== Information provided ==

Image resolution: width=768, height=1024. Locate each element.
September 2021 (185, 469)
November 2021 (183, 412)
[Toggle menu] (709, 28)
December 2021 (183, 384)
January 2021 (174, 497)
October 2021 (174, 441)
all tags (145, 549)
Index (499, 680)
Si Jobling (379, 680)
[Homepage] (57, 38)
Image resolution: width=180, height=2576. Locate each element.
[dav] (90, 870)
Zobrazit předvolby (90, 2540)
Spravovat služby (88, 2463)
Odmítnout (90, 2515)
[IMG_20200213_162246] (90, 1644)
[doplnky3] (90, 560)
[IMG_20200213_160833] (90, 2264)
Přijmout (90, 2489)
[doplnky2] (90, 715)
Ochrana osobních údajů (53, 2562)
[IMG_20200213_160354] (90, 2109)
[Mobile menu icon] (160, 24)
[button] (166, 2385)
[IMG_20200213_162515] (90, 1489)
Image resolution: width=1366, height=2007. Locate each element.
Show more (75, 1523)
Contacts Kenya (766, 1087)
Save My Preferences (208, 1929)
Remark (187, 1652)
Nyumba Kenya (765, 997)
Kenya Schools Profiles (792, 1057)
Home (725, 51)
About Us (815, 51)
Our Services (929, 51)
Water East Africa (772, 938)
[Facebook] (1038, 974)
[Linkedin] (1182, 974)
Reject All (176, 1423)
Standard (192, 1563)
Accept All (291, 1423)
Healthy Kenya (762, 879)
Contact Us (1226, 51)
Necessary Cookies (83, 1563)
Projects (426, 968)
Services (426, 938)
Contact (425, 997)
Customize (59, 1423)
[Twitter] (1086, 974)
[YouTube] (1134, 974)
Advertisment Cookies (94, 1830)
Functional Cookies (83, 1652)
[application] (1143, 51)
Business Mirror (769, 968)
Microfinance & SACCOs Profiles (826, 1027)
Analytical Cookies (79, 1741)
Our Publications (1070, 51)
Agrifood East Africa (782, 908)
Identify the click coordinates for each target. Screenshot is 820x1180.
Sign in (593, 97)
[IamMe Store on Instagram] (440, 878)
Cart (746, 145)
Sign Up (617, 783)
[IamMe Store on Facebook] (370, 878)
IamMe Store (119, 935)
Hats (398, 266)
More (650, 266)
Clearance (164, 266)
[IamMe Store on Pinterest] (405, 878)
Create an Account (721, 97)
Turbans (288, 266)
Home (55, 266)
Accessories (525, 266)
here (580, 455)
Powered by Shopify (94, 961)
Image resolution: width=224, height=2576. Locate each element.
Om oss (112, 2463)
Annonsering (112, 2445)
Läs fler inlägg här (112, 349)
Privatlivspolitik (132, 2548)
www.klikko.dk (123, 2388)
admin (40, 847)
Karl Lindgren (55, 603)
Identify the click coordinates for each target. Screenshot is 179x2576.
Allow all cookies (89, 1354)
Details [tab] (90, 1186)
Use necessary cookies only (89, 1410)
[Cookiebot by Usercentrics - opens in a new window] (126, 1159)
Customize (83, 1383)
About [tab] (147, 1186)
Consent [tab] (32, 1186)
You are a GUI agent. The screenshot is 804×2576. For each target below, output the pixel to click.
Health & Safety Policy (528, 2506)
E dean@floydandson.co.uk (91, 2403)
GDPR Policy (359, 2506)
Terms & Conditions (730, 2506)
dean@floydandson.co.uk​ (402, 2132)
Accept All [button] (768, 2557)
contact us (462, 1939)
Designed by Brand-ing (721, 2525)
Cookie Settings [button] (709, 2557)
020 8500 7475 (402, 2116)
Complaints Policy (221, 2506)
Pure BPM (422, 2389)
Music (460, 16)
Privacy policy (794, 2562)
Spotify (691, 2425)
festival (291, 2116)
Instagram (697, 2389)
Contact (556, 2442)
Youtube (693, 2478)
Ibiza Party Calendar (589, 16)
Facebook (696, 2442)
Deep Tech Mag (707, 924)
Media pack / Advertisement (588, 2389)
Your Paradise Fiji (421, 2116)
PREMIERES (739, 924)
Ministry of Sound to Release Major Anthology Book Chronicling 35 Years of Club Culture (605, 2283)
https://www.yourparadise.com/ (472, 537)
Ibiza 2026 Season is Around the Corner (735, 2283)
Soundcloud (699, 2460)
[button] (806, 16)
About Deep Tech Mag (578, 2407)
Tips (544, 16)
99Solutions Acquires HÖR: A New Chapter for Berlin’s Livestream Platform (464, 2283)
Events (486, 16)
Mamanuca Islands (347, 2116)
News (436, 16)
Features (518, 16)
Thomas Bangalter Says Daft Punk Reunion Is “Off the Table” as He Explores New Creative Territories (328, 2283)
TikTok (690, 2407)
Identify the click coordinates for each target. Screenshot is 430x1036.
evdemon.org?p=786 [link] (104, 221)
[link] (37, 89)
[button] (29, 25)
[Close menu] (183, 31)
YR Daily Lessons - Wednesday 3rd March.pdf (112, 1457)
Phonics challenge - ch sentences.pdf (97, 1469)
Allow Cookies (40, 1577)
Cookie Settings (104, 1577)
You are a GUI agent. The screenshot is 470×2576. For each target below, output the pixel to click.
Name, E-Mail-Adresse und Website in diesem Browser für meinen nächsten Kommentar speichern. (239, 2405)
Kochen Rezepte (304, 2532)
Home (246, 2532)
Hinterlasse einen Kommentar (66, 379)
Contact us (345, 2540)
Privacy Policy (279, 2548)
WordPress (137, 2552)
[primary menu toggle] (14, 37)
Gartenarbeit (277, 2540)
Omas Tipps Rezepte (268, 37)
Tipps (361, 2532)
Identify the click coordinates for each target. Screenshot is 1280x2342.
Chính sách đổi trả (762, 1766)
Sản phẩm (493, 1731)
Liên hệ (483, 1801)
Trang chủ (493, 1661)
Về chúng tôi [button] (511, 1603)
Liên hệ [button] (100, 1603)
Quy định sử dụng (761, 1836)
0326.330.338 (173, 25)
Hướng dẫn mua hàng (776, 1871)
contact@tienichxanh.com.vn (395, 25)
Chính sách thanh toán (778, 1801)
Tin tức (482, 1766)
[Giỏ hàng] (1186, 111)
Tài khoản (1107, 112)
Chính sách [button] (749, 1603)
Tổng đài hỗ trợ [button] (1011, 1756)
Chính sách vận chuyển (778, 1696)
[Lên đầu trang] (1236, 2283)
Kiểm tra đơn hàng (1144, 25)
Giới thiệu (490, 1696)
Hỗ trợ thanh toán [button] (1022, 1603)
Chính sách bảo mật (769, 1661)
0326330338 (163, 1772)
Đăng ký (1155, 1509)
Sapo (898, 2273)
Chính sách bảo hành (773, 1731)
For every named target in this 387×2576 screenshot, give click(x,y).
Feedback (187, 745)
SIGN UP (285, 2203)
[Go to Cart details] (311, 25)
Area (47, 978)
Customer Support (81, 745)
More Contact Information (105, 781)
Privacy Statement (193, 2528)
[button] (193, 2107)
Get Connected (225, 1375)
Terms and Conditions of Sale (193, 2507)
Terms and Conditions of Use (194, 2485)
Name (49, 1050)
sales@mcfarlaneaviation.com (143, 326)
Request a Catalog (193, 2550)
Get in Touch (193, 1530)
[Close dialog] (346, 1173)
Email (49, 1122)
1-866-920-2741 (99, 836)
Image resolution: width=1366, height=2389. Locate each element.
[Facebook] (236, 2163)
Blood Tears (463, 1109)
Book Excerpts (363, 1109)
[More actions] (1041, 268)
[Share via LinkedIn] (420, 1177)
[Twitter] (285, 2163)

== Work to be completed ==
Start with the line above that contains "Screenshot is 179x2576." and end with the line that contains "Spotify (691, 2425)". Write out those lines exactly, and only those.

== Result of this exercise ==
Identify the click coordinates for each target. Screenshot is 179x2576.
Allow all cookies (89, 1354)
Details [tab] (90, 1186)
Use necessary cookies only (89, 1410)
[Cookiebot by Usercentrics - opens in a new window] (126, 1159)
Customize (83, 1383)
About [tab] (147, 1186)
Consent [tab] (32, 1186)
You are a GUI agent. The screenshot is 804×2576. For each target below, output the pixel to click.
Health & Safety Policy (528, 2506)
E dean@floydandson.co.uk (91, 2403)
GDPR Policy (359, 2506)
Terms & Conditions (730, 2506)
dean@floydandson.co.uk​ (402, 2132)
Accept All [button] (768, 2557)
contact us (462, 1939)
Designed by Brand-ing (721, 2525)
Cookie Settings [button] (709, 2557)
020 8500 7475 (402, 2116)
Complaints Policy (221, 2506)
Pure BPM (422, 2389)
Music (460, 16)
Privacy policy (794, 2562)
Spotify (691, 2425)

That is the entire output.